Qatari aluminum smelter Qatalum also began shutting down in early March due to a shortage of natural gas, which is used for producing a large amount of electricity to power aluminum smelters. The company has noted that it could take six to 12 months to restart production.
Ewa Manthey, commodity strategist at ING Groep NV, told the Washington Examiner via email that the aluminum supply is “exposed to geopolitics” because production and trade are highly concentrated in the Middle East and rely on the Strait of Hormuz, a key shipping route that has been effectively closed since the start of the war in late February.
“Short disruptions can be absorbed, but prolonged shocks quickly tighten supply and lift physical premiums,” Manthey said.
The price of aluminum has recently hit a four-year high after the attacks on the two key Middle East sites, with futures rising from $3,044 on Feb. 28 to $3,411 by April 1 after the attacks.
Growing demand for aluminum is also playing a pivotal role in squeezing the supply chain.
Joe Quinn, executive director of the SAFE Center for Strategic Industrial Materials, told the Washington Examiner that demand for aluminum is increasing due to growing use in the transportation sector and energy transition.
“You are never more than six feet away from aluminum,” Quinn said.
Quinn said the U.S. relies heavily on aluminum sites in the Middle East, noting that not many countries produce aluminum.
“The situation in Iran has become a lot more acute,” Quinn said. “We’re waiting for the damage reports to come out, but it seems to be indicating there could be, at the high end, 5 million metric tons are going to be taken off of the global supply globally in one day.”

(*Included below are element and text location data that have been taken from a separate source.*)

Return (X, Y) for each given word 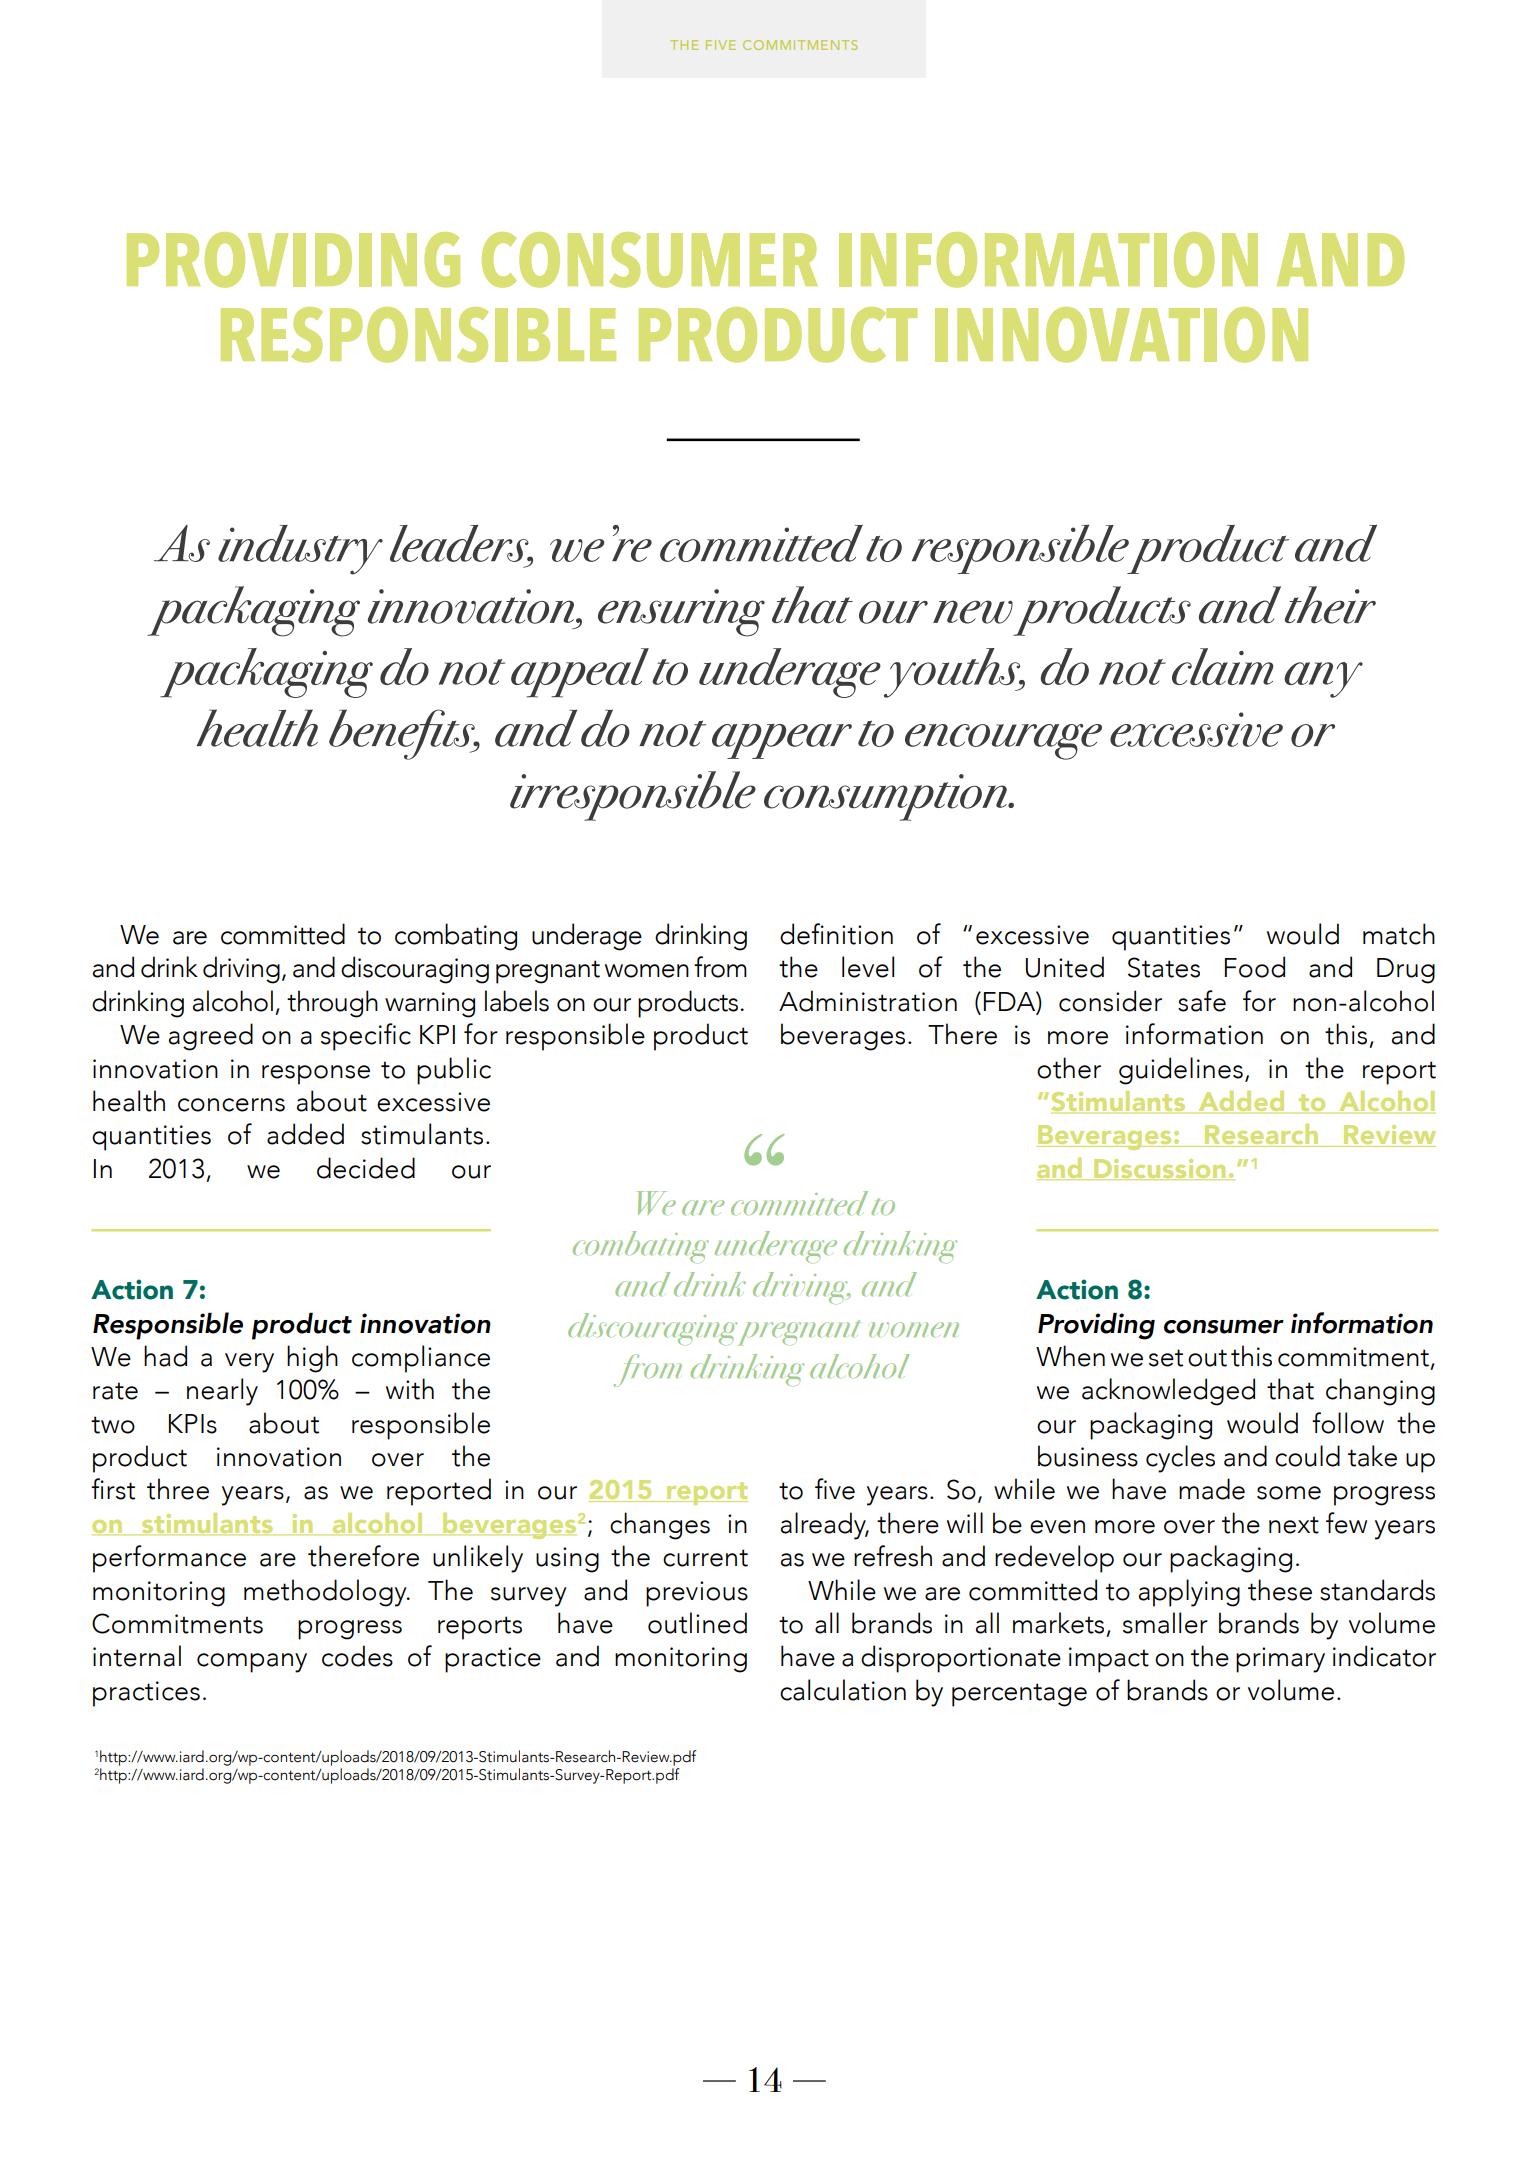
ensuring (681, 613)
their (1330, 605)
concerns (231, 1105)
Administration (868, 1001)
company (252, 1663)
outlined (697, 1623)
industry (300, 550)
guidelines (1181, 1071)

Quinn noted that it will take time to restore operations at the aluminum sites in the Middle East. For instance, once power is lost, molten aluminum quickly solidifies within hours and reheating needs to happen gradually.
However, global supplies of aluminum have been diminishing long before the war in Iran.
China is one of the largest exporters of aluminum, but production has remained limited as it nears a self-imposed production cap intended to control oversupply and reduce emissions. Mozambique’s largest aluminum smelter closed last month due to a failure to secure energy.
Then, Europe has become heavily reliant on aluminum from the Middle East as domestic production has dropped because of higher energy costs caused by Russia’s invasion of Ukraine.
In 2024, the Middle East supplied close to 1.98 million tons to Europe, according to the International Aluminum Institute. It added that the share has likely grown further in 2025 due to restrictions on Russian materials. The European Union banned imports of aluminum wire, foil, and extruded products.
Outside of the Middle East, Canada remains the U.S.’s largest supplier of aluminum, even though trade relations between the two countries have been tense.
President Donald Trump last year imposed sweeping tariffs on Canadian steel and aluminum. As of 2024, nearly 3.2 million tons of aluminum were imported from Canada to the U.S.
Recently, the White House modified tariffs on steel, aluminum, and copper imports and products. The previous tariffs were based on how much metal like steel or aluminum was inside a product at a 50% rate. The administration’s changes now taxes the entire value of the product.
For example, there will be a 25% tariff on finished products substantially made with imported steel, aluminum and copper. Then, rates for products almost or made entirely of aluminum, steel, or copper will be at 50%. The administration has imposed sweeping tariffs as a way to boost domestic production.
However, domestic production of aluminum is very low, with only a few operating aluminum smelters in the U.S.
Earlier this year, EGA and Century Aluminum announced a proposed project to build a new aluminum smelter in Oklahoma. The proposed project is expected to produce 750,000 metric tons of aluminum per year. But it would take several years to build and begin production.
Quinn noted that a decision on whether to move forward with the project is expected by the end of the year.
“We’ll know come Christmas, if the United States [is] serious about strengthening these securing supply chains for aluminum,” Quinn said.